What you should do ->
Reproduce, word for word, the lines from the one containing "The width and height of the screenshot is (640, 658)." through the one containing "Looking at the screenshot, I should click(525, 92).", both included.

Records pointing to text and elements:

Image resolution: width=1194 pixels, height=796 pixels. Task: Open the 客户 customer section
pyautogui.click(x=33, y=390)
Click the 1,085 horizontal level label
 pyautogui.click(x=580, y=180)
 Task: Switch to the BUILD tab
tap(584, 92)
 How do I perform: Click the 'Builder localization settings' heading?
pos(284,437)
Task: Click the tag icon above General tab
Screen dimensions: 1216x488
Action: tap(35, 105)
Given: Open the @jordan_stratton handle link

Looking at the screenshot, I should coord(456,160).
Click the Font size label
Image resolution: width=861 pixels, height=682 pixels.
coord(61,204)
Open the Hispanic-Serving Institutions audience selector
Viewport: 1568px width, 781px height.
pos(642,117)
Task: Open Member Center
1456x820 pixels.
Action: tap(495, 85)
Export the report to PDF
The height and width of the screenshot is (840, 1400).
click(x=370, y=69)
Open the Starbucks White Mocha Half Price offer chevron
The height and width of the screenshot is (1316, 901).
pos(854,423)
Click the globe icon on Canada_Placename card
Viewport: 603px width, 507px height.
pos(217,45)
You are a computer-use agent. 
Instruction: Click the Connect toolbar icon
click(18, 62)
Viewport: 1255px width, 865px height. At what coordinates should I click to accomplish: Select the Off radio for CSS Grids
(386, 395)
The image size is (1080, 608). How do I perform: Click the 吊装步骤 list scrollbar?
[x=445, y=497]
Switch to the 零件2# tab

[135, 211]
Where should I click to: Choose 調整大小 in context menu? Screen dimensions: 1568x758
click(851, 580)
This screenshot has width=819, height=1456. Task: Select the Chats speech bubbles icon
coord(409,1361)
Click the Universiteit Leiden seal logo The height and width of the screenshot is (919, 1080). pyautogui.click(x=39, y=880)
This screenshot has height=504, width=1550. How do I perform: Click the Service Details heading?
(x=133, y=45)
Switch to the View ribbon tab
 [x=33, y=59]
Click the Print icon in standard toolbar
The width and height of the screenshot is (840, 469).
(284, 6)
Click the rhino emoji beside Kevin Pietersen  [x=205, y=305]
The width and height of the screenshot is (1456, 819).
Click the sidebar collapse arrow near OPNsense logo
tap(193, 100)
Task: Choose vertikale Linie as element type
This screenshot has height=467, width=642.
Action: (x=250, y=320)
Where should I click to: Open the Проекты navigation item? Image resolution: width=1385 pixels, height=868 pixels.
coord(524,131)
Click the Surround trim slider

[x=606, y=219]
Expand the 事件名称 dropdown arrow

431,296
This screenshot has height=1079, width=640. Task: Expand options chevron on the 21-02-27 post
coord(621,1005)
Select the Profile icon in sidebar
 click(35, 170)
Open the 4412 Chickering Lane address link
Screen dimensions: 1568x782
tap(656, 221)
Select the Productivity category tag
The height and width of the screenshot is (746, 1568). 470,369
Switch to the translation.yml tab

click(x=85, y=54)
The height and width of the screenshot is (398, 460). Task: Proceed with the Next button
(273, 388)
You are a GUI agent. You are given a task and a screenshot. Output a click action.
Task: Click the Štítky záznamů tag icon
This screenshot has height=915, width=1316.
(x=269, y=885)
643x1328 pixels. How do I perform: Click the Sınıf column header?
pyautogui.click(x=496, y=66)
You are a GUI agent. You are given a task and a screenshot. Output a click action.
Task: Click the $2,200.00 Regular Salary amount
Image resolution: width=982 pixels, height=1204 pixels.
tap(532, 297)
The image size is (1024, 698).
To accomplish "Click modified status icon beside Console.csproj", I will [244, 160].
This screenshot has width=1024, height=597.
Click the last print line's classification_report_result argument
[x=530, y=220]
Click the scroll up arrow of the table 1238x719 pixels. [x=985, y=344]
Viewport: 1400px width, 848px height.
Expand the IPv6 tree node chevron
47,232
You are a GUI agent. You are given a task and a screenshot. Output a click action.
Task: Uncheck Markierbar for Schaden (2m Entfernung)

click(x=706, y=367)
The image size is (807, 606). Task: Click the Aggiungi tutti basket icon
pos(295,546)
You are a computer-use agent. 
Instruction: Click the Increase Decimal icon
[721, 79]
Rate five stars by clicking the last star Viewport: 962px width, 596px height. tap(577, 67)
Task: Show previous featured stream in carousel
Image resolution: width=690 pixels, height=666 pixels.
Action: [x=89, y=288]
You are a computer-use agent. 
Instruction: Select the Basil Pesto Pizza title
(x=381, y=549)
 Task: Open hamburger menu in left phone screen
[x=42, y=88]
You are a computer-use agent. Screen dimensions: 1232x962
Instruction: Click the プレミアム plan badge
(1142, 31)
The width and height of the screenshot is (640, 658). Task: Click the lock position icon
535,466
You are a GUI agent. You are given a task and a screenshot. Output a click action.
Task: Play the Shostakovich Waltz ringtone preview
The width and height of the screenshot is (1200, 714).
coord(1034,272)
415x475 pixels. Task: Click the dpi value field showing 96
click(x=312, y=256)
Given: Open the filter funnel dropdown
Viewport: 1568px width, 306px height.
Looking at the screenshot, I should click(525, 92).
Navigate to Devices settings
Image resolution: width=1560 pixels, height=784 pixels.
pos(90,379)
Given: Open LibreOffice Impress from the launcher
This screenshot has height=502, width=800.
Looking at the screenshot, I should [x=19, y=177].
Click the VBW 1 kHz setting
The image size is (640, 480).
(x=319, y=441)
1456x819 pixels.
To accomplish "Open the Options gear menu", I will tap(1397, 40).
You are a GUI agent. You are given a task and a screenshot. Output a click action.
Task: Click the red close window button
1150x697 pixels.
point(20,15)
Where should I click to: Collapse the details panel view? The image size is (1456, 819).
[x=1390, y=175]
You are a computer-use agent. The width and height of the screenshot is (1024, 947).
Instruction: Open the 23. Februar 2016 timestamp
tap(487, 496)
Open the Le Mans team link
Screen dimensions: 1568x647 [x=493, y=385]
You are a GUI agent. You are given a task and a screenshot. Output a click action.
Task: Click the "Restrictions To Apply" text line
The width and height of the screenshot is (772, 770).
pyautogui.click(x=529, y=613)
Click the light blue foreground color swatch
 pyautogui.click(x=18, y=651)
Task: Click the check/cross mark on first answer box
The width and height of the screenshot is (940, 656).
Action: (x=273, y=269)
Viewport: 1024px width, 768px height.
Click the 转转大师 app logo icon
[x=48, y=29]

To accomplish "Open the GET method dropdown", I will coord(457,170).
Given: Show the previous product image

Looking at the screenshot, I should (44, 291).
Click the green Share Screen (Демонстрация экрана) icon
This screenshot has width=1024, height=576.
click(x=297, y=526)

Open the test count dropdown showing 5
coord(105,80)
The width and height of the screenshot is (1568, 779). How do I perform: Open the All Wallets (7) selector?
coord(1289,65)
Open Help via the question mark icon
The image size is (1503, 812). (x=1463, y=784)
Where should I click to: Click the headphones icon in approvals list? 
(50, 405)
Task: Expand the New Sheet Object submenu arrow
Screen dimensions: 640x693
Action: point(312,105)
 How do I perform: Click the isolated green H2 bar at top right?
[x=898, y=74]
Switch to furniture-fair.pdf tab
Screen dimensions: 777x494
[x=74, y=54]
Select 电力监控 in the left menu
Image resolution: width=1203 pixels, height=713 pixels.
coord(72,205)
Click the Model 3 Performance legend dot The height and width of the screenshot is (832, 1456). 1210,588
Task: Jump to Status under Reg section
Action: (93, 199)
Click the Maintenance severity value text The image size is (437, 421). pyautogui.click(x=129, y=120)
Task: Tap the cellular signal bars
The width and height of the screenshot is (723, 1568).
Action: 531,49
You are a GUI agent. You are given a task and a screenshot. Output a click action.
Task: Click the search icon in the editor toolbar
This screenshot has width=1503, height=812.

Correct response ->
The width and height of the screenshot is (640, 658). Task: Click the lock position icon
535,466
You are a GUI agent. You are given a task and a screenshot. Output a click action.
Task: Play the Shostakovich Waltz ringtone preview
The width and height of the screenshot is (1200, 714).
coord(1034,272)
415x475 pixels. Task: Click the dpi value field showing 96
click(x=312, y=256)
Given: Open the filter funnel dropdown
Viewport: 1568px width, 306px height.
Looking at the screenshot, I should click(525, 92).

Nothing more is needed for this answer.